Have you discovered any new positions in course of construction, and are they being camoflagued as they are being made...?
Have your Intelligence and Artillery Reconnaisance Officers detailed information as to where he is placing his machine guns, etc?
Again, essential factors in determining the objectives to be set, the artillery fire plan and the tactics to be employed in the assault.
[quote]How do you propose forming up the troops for the attack...?[/quote]
Spacing of the assault waves is important to ensure the succeeding waves with deeper objectives do not become entangled with the leading waves in the fight for the initial German defences. The leading waves need to be close to the barrage so as to minimise the distance to be crossed to reach the initial defences once the barrage lifts to deeper targets. Spacing and grouping between troops in a wave is needed to reduce the number of casualties from specific MG positions.
[quote]Have you a detailed plan for stopping the bridges over the River Lys or Canal d'Ypres, as the case may be...?
Again another important consideration. In our option the bridges over the Lys become a significant factor. We need to ensure we establish strong defensive posts to cover bridges and the exits from them, reserves placed to support those defences quickly and the bridges and their immediate exits become SOS DF's. The defence of the bridges would need to be allotted a separate commander charged with defending the left flank of the offensive. We need to ensure he has the resources to undertake his mission.

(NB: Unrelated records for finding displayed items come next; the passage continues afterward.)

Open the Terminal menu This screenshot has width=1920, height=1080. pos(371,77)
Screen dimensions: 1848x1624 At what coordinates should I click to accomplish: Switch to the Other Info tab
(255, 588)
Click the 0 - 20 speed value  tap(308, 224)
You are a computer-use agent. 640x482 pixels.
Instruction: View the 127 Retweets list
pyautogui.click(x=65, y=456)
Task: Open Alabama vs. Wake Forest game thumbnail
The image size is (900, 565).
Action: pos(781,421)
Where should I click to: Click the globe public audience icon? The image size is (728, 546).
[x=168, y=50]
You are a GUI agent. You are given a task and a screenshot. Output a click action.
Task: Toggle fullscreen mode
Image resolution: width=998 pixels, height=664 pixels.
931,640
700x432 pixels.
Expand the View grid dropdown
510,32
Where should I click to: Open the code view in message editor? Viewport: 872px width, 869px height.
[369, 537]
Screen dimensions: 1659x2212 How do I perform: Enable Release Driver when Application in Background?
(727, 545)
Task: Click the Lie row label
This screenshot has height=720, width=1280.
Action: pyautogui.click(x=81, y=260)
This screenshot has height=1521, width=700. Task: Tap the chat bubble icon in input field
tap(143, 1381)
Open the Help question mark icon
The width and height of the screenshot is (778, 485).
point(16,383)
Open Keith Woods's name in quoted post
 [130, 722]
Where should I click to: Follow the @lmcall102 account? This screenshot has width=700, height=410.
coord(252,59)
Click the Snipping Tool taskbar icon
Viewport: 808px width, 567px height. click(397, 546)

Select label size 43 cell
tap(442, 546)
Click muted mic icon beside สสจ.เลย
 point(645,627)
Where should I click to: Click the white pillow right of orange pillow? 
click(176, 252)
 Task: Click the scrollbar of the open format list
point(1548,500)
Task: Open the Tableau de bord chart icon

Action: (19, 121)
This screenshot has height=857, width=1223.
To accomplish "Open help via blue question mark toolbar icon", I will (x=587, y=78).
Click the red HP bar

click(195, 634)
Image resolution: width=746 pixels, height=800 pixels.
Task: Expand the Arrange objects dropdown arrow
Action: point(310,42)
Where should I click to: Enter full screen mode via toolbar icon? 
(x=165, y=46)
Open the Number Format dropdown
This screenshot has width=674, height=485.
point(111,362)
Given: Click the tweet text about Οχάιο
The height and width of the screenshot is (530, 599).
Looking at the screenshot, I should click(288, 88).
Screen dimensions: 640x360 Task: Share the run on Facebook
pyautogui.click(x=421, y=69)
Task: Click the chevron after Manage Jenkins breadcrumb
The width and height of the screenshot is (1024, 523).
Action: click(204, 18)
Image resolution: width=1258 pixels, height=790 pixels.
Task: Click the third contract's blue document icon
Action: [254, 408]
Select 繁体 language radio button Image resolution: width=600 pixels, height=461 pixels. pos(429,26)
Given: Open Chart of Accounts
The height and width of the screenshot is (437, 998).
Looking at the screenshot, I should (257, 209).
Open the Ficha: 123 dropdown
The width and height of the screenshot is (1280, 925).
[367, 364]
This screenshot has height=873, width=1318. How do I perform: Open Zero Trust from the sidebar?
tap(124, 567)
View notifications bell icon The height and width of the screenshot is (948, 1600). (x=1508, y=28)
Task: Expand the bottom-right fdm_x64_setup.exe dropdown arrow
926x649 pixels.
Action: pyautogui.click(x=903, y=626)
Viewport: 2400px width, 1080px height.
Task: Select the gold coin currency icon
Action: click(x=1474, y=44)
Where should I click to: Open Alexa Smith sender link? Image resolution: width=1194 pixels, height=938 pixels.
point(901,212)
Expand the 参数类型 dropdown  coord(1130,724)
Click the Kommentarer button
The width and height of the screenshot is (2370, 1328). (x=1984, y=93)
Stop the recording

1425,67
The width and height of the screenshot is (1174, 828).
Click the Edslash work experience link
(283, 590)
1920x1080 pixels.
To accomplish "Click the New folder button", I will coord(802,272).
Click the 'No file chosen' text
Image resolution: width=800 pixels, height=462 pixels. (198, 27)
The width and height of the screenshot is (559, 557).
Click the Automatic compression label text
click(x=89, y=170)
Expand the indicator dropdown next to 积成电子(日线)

[quote]Are you satisfied with the Inter-Corps and Inter-Division barrages are all co-ordinated and that, as far as possible, they meet with the views of Divisional Commanders? [/quote]
This, as I understand it, was a major failing at the Somme, particularly during the "minor" attacks and also between Gough and Rawlinson once their two Armies were involved in the battle. Inter -unit coordination is a must and we would have liaison officers from each adjoining Division working in the others' HQ to ensure all details are covered. This would include artillery, engineer, infantry and other staff liaison officers so that the details of what is being discussed are fully understood and properly communicated.
[quote]Have you arranged your barrage in depth from the moment of the assault onwards?[/quote]
I would expect this to be a given - it's absolutely essential to ensure the leading waves are protected from the depth defences whilst fighting through the initial defences and to break up any German counter attack preparations.
[quote]What is your plan for destroying the wire?[/quote]
You mentioned in other threads that shrapnel was the most effective artillery round at cutting wire. I would add to this the use of "pipe pushers" or as we know them now "bangalore torpedoes" being employed to clear uncut wire on the night preceeding the assault. For other readers, these are metal tubes filled with explosives that are pushed into the wire and when fired are extremely effective in clearing a barbed wire entanglement to ground level for a width of about 15 to 20 metres. They can be connected end on end to give a pipe the length to penetrate the depth of the wire. They are employed by combat engineers and infantry assault pioneers.
[quote]Have you considered the number of guns that it will be necessary for you to allocate to counter-battery at zero?[/quote]
This is the vexed question of available resources. Hence my query above about the frontage of the initial phase. It is a matter of ensuring that the attack can be effectively supported by the resources available to the commander.